* Given instruction: Please reproduce the passage on Mikey Garcia word for word, beginning at the words "It’s easy to" and stopping after "pound-for-pound caliber fighter.".

* Reading passage:

Start

It’s easy to forget that Mikey Garcia’s dominant, title-winning dismantling of rugged former champion Orlando Salido was the first genuinely significant fight of 2013. As a humble and methodical champion, Garcia is not one to make headlines outside of the ring, even though the newly minted WBO featherweight champion is poised to one day become a pound-for-pound caliber fighter.
Long recognized as one of boxing’s most polished prospects, Garcia (31-0, 26 KO) embarked on an appropriate in-ring apprenticeship before earning his shot at Salido. Impressive wins over the likes of Matt Remillard, Bernabe Concepcion and Jonathan Victor Barros—all via stoppage—led to the utterly one-sided, four-knockdown rout of Salido (39-12-2, 27 KO).
But now, with WBO No. 1 contender Orlando Cruz and former two-division champion Juan Manuel Lopez bandied around as Garcia’s most likely opponents, who should the young champion seek to fight?

End

* Information supplied:
Start

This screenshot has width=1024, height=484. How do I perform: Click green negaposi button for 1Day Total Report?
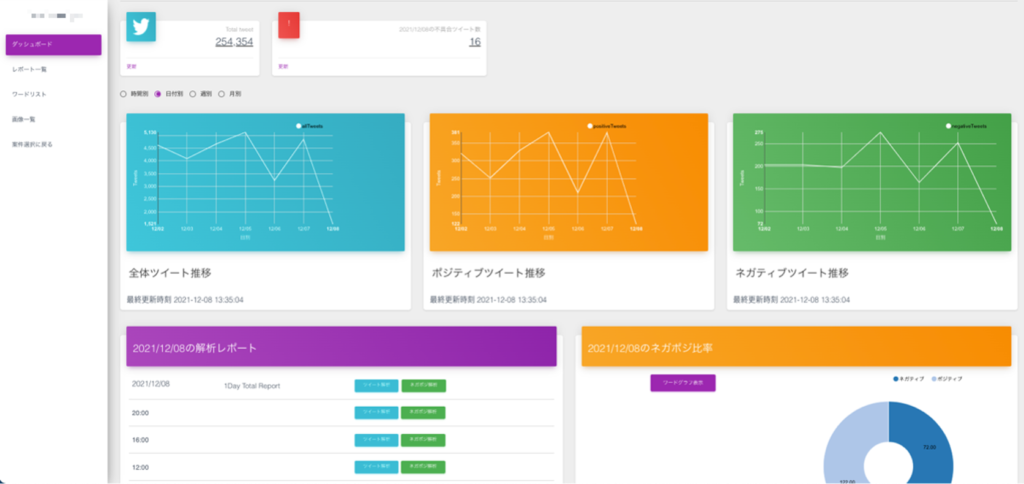tap(423, 385)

End

* Reply to the task:
It’s easy to forget that Mikey Garcia’s dominant, title-winning dismantling of rugged former champion Orlando Salido was the first genuinely significant fight of 2013. As a humble and methodical champion, Garcia is not one to make headlines outside of the ring, even though the newly minted WBO featherweight champion is poised to one day become a pound-for-pound caliber fighter.